**THE PROBLEM**
Continue the blog post about working on a spare Ubuntu laptop, starting right after its last sentence.
===== TEXT SEGMENT
Obviously, a lot of people helped in getting Notepad to run under Wine.
There is nothing as glorious as opening up a terminal session on my spare Ubuntu laptop and log right into my server. That is, without downloading either Putty or a host of other MingW/Cygwin utilities on Windows. You guessed it: My main Windows computer is out of working order and until then, I’ll be working on my “Ubuntus b0xen”. No Steam games, no iPod Touch no nothing. Not that I miss iTunes.
There’s actually no real excuse for me not using this Ubuntu laptop more often: both Firefox and Chrome work like a charm and appear to be faster. I never really had problems using OpenOffice or VLC (remember this is a 512 MB Centrino laptop) nor did I ever run into heavy multi-tasking issues when programming. I noticed that ever since I upgraded to Ubuntu 9.10, MonoDevelop 2.0 was added as the default package, which is something I have not touched for ages (I run a development version of MonoDevelop).
This reminds me that my favourite photoeditor, RawTherapee has officially become open-source, and yes, it runs very well on this machine. I have to admit that it looks weird running it in 1024×768 resolution, but as long as it works and I can get my raw photos to work.
So, with Autumn slowly taking care of the leafs of the trees on our property, the spiders disappearing one by one, a couple of thoughts from computers to the personal stuff:
I like Autumn. In our younger years, our teachers always insisted that Spring marked the start of a new year. I always thought they were wrong and that the actual start of a new year starts around this month. Time to rake up the dead and the forgotten.
Alfons forwarded me a youtube video of the (old) DDR national anthem, ‘Auferstanden aus Ruinen’, which was composed by Hanns Eisler, a protégées and student of the great composer Arnold Schoenberg. Complex and intricate music: Obviously there’s a link between this composition and his
‘Dr Faustus’ Goethe Rhapsodie work. I’ve been planning to add Eisler to my ‘Past the Bridge’ collection of sound fragments. I would not be surprised if a lot of Germans get nostalgic if they hear that anthem.
I worked a bit on my Ubuntu box: I have no idea why the ‘graying’ part was added to Ubuntu (or if this is actually part of X), but I cannot tolerate it (basically, if a program is busy or has 100% CPU, it will temporarily ‘gray out’. It makes it appear that Ubuntu is bad at multi-tasking, which it definitely isn’t.
==========
===== DATA SECTION
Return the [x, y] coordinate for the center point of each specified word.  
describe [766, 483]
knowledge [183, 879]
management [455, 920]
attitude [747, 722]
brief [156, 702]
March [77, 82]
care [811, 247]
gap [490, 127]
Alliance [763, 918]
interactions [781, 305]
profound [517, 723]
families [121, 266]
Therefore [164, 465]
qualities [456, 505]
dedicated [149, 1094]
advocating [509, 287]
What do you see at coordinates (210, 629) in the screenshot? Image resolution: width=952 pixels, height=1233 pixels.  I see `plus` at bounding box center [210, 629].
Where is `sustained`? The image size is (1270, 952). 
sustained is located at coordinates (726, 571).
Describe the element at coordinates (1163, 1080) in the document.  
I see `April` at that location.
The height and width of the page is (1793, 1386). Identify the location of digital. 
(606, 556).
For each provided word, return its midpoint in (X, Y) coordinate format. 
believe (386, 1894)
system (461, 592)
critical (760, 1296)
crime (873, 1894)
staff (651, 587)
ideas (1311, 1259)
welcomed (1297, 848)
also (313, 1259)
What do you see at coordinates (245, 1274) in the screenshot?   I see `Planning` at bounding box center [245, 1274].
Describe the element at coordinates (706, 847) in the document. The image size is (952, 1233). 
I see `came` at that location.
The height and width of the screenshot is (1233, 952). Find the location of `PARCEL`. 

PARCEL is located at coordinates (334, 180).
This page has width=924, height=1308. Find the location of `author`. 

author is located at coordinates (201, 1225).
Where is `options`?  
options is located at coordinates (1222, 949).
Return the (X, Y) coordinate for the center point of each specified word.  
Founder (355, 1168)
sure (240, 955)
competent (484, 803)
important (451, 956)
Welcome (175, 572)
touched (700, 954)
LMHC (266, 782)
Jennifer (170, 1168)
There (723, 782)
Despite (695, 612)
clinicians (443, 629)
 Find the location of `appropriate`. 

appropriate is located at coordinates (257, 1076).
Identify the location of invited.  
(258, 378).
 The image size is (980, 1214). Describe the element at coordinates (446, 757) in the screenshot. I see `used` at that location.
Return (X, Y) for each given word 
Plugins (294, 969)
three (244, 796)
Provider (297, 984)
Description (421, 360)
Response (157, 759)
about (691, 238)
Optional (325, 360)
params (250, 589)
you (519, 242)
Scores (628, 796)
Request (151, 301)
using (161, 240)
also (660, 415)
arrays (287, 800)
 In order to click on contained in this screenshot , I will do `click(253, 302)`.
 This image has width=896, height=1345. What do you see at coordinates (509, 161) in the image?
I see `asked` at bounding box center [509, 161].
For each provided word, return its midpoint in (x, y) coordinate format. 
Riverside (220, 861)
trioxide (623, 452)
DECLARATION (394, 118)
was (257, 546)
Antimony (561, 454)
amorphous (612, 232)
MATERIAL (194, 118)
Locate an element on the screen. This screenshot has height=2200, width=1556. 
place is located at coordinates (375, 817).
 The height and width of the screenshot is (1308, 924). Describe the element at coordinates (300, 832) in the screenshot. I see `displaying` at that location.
==========
**RESPONSE TO THE EXERCISE**
On Windows, I’ve been solely using Google’s Chrome browser, leaving my Firefox copy at bay: Firefox only gets into action if I need to confirm that Chrome’s cache-loading-stuff has gone amuck again. Yesterday, for example we suddenly lost connection to the Internets and when Chrome decided to go into indefinite looping mode (it does that particularly when its internal cache is screwed up), I started up Firefox only to run into the pretty dialog shown above (or on the right). It seems that Firefox’s updater requires a persistent connection nowadays. What happened to ‘working offline’ if no connection was found?
On my Linux/Ubuntu desktop machine, I use a combination of browsers, of course: On Gnome, Firefox is the main browser and yes, Opera is good second. When I log into KDE, Konqueror is my default browser: Though, with all this Flash stuff (and the Konqueror hang-ups), I always have Firefox ‘on the ready’.
This reminds me that I find Firefox a lot more ‘faster’ on Ubuntu than on Windows (XP/Vista), even if you consider the fact that the Ubuntu machine runs on 2005 hardware (Centrino, 512 MB, yadda-yadda). If you recall, earlier Firefox 3 (beta) releases for Ubuntu were disasters mainly because obscure SQLite transactions happening in the background of a browsing session (earlier here). However, since Chrome for Linux is officially still Alpha (if you’ve seen the images you know what I mean), there’s no rush to switch browsers on the Linux platform.